[Petunjuk]: Salin tanpa perubahan bagian teks tentang emisi karbon global, mulai dari kata-kata yang memuat "Ternyata Emisi Karbon" dan berhenti setelah "Global Systems Institute.".

======== Teks Halaman ========

Ternyata Emisi Karbon Global Capai Rekor Tertinggi Tahun 2024

Konfrensi Tingkat Tinggi (KTT) Iklim PBB COP29 di Baku, Azerbaijan, dimana negara-negara menegosiasikan cara untuk mencapai target yang telah ditetapkan dalam Perjanjian Paris 2015 dan mempercepat pengurangan emisi menuju “net zero” atau nol emisi karbon guna membatasi kenaikan suhu global.

Waktu yang ditentukan hamper habis untuk menuju “net zero” atau nol emisi karbon. “Waktu hampir habis untuk memenuhi target Perjanjian Paris – dan para pemimpin dunia yang bertemu di COP29 harus melakukan pengurangan emisi bahan bakar fosil secara cepat dan mendalam, agar kita memiliki peluang untuk tetap berada di bawah 2 derajat Celsius, dari tingkat pemanasan pra-industri,” ujar Pierre Friedlingstein dari Exeter’s Global Systems Institute.

======== Data Sumber ========

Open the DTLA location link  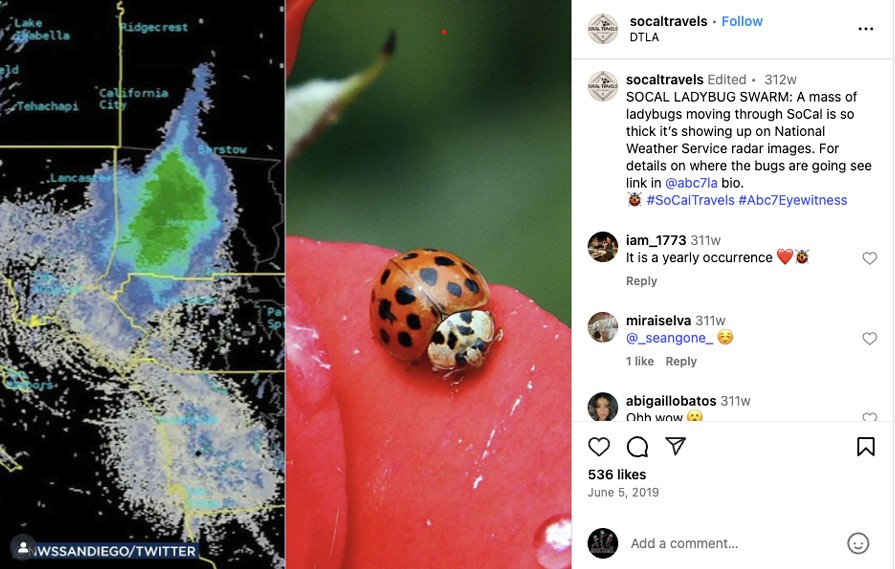(x=644, y=37)
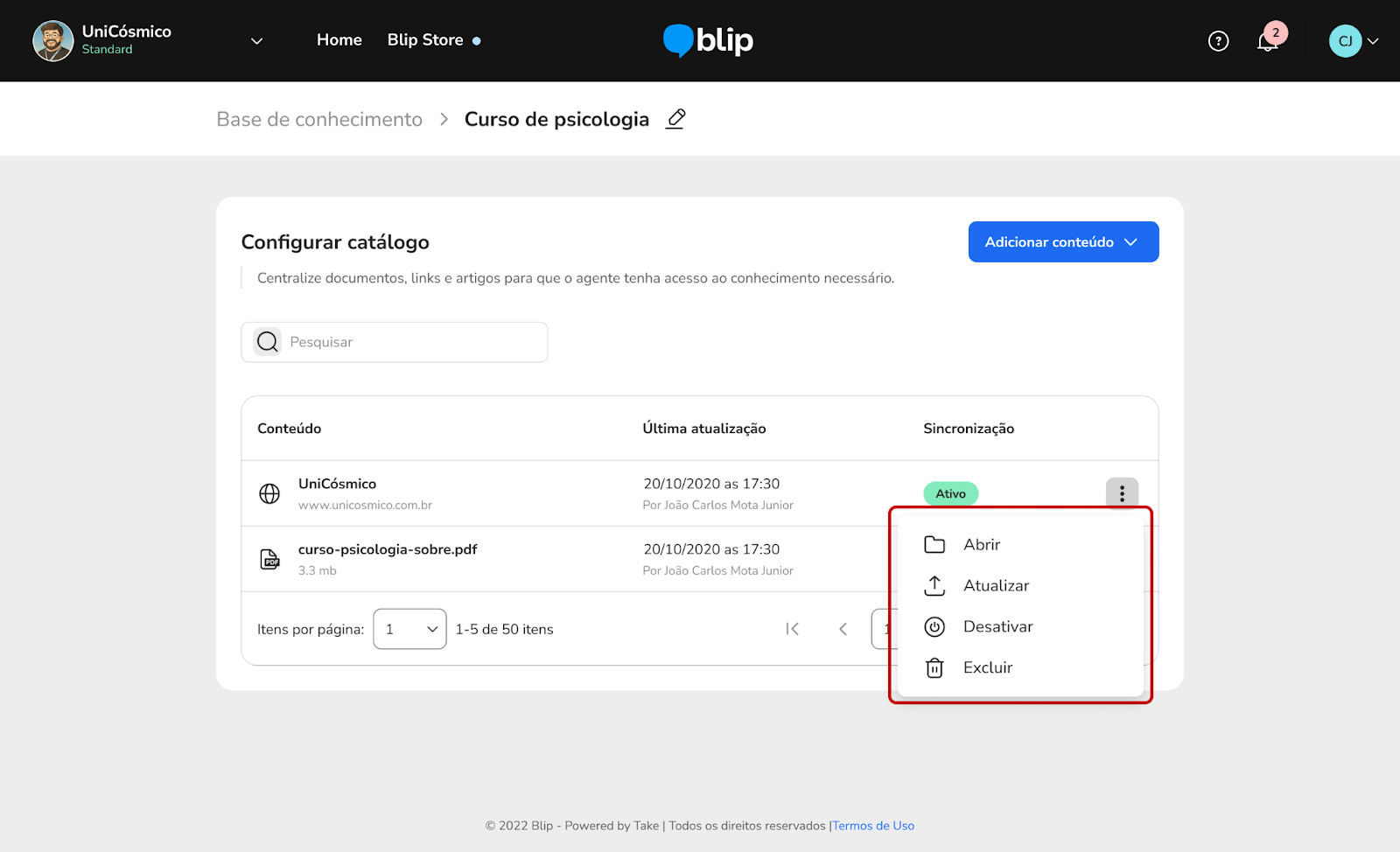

========

[Penyelesaian]:
Ternyata Emisi Karbon Global Capai Rekor Tertinggi Tahun 2024

Konfrensi Tingkat Tinggi (KTT) Iklim PBB COP29 di Baku, Azerbaijan, dimana negara-negara menegosiasikan cara untuk mencapai target yang telah ditetapkan dalam Perjanjian Paris 2015 dan mempercepat pengurangan emisi menuju “net zero” atau nol emisi karbon guna membatasi kenaikan suhu global.

Waktu yang ditentukan hamper habis untuk menuju “net zero” atau nol emisi karbon. “Waktu hampir habis untuk memenuhi target Perjanjian Paris – dan para pemimpin dunia yang bertemu di COP29 harus melakukan pengurangan emisi bahan bakar fosil secara cepat dan mendalam, agar kita memiliki peluang untuk tetap berada di bawah 2 derajat Celsius, dari tingkat pemanasan pra-industri,” ujar Pierre Friedlingstein dari Exeter’s Global Systems Institute.